The Tucson producer’s new album channels memory loss through sparse, personal minimalism. It’s his most direct work yet, shaped by years of navigating the cognitive aftershocks of brain surgeries.
Kirk Markarian has released a new album under the name Neuro… No Neuro. MemLoss is out now on Audiobulb, the UK label that has become a steady home for his particular strain of minimal electronics.
The project was originally conceived as a way to process the side effects of several brain surgeries and radiation treatments Markarian underwent. On previous releases, that connection simmered beneath the surface. Here, it’s the entire framework. The album is explicitly about memory loss, about the gaps where words or thoughts used to be.
Sonically, Markarian’s tools haven’t changed much. Bells, blips, keys that flicker close to the edge of a tone, field recordings that surface and disappear. Pads do arrive, but they’re faded and distant, barely holding shape. The arrangements are thin by design, not because there’s nothing to say, but because emptiness itself is the subject. When your mind drops a piece of language mid-sentence, it doesn’t fill the silence with noise. It leaves a hole. Markarian builds around those holes.
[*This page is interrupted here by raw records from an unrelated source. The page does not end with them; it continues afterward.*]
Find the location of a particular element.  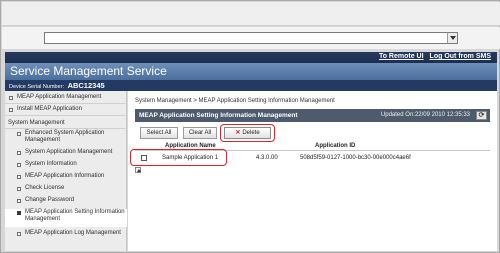

sort-arrow-icon is located at coordinates (138, 170).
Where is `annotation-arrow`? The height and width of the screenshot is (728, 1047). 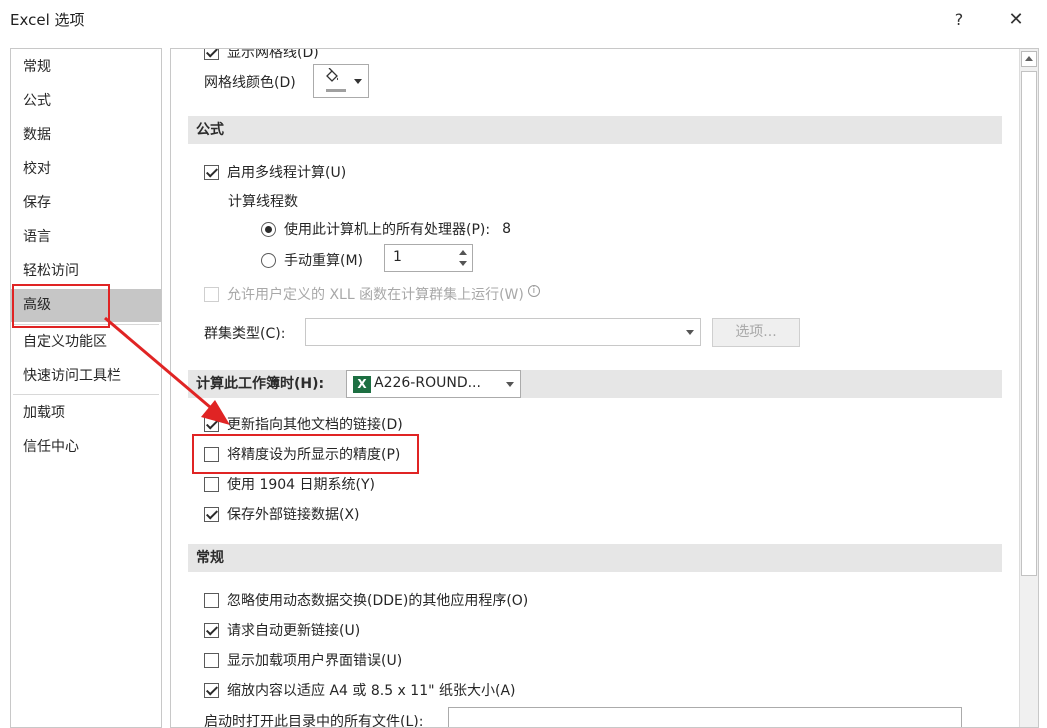
annotation-arrow is located at coordinates (167, 370).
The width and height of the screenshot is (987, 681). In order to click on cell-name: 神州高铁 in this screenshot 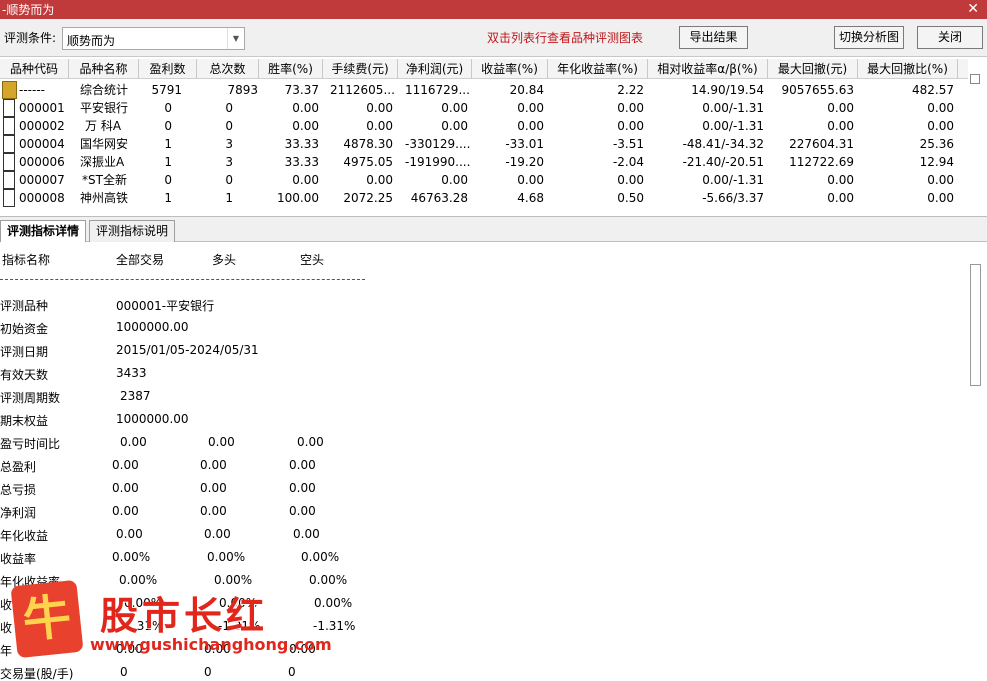, I will do `click(104, 198)`.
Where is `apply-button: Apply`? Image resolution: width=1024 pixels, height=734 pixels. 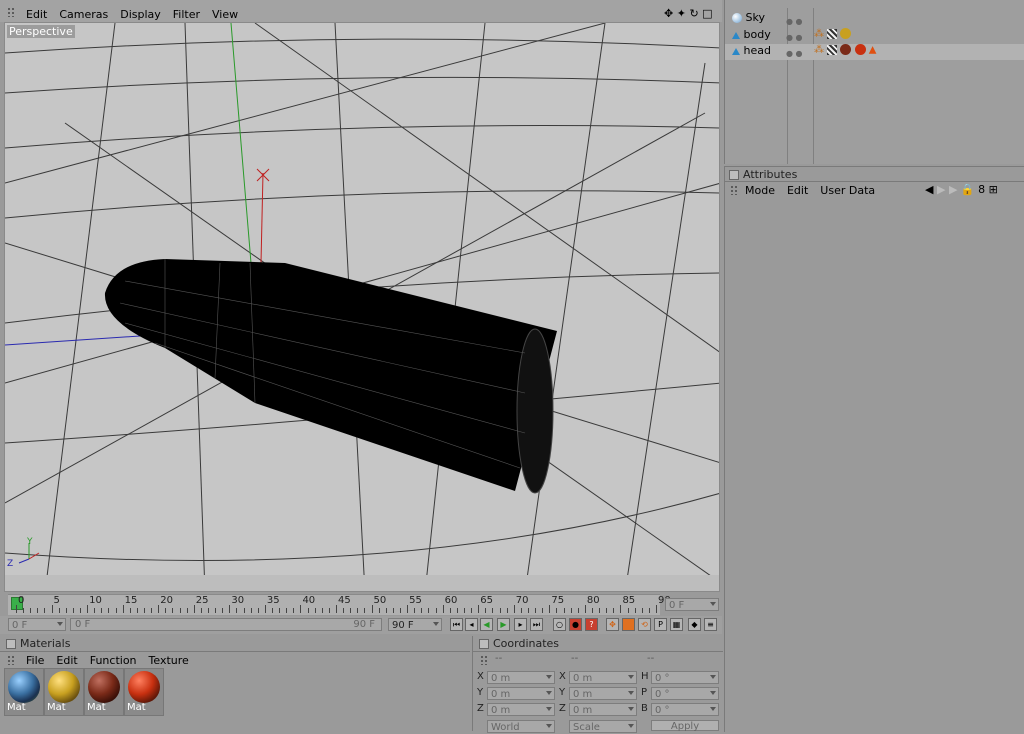
apply-button: Apply is located at coordinates (685, 726).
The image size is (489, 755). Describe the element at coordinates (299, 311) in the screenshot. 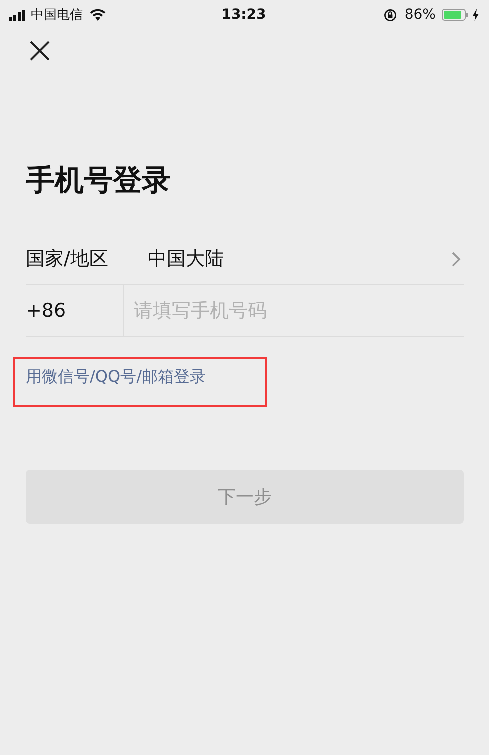

I see `phone-input-field: 请填写手机号码` at that location.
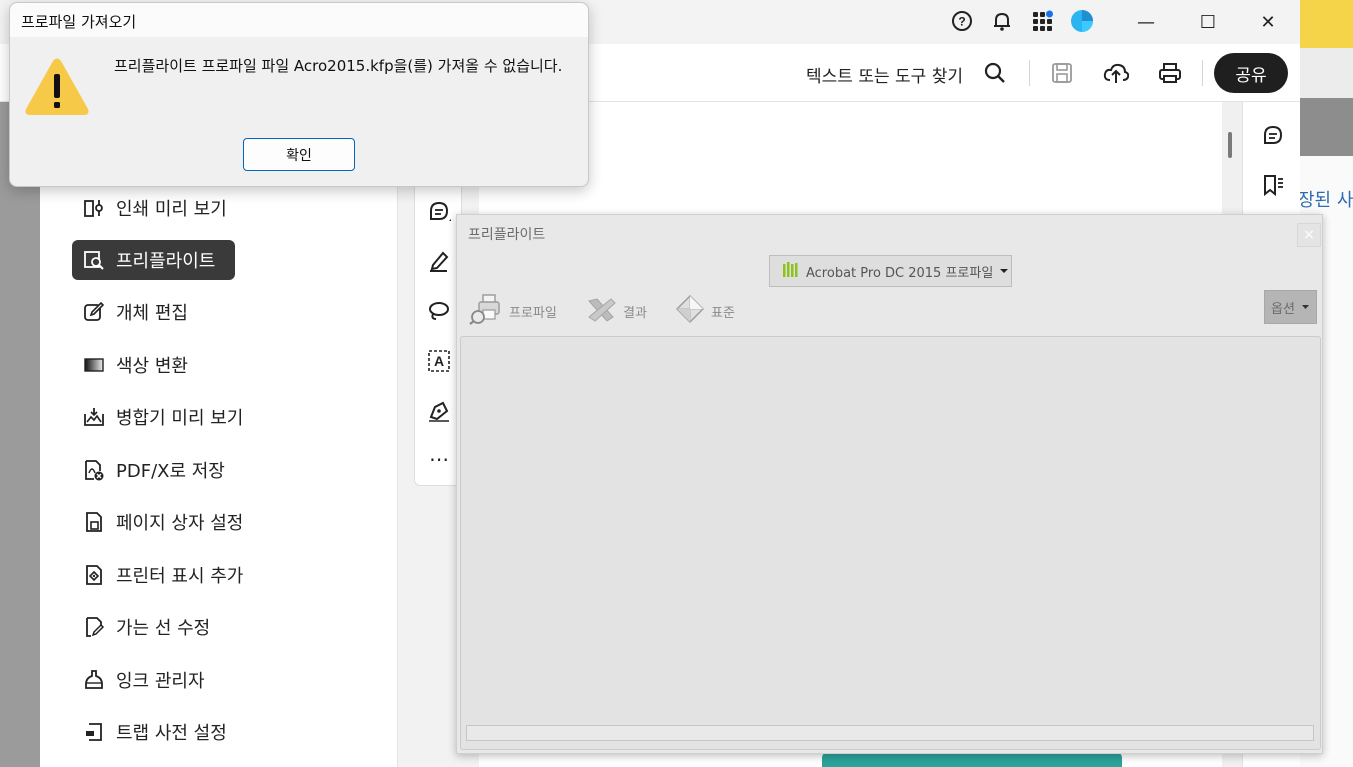 This screenshot has height=767, width=1353. What do you see at coordinates (1208, 22) in the screenshot?
I see `maximize-button: ☐` at bounding box center [1208, 22].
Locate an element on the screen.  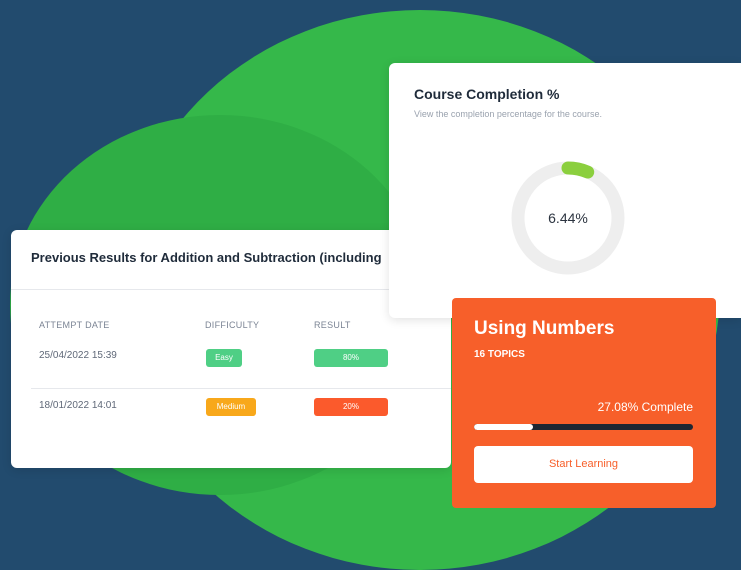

That puts him in a different room from peers like Alva Noto or Ryoji Ikeda, names his work often gets compared to. Their minimalism tends toward the clinical, a testing of digital limits. Markarian’s sparse kit isn’t an experiment in perception. It’s a structure built from personal necessity. The restraint doesn’t feel academic. It feels lived in.
Markarian’s history with labels like Mille Plateaux and his consistent Audiobulb output already situated him in a lineage of producers who treat sound with surgical care. MemLoss sharpens that lineage into something quietly urgent. These aren’t compositions that demand close listening as a challenge. They simply don’t work any other way.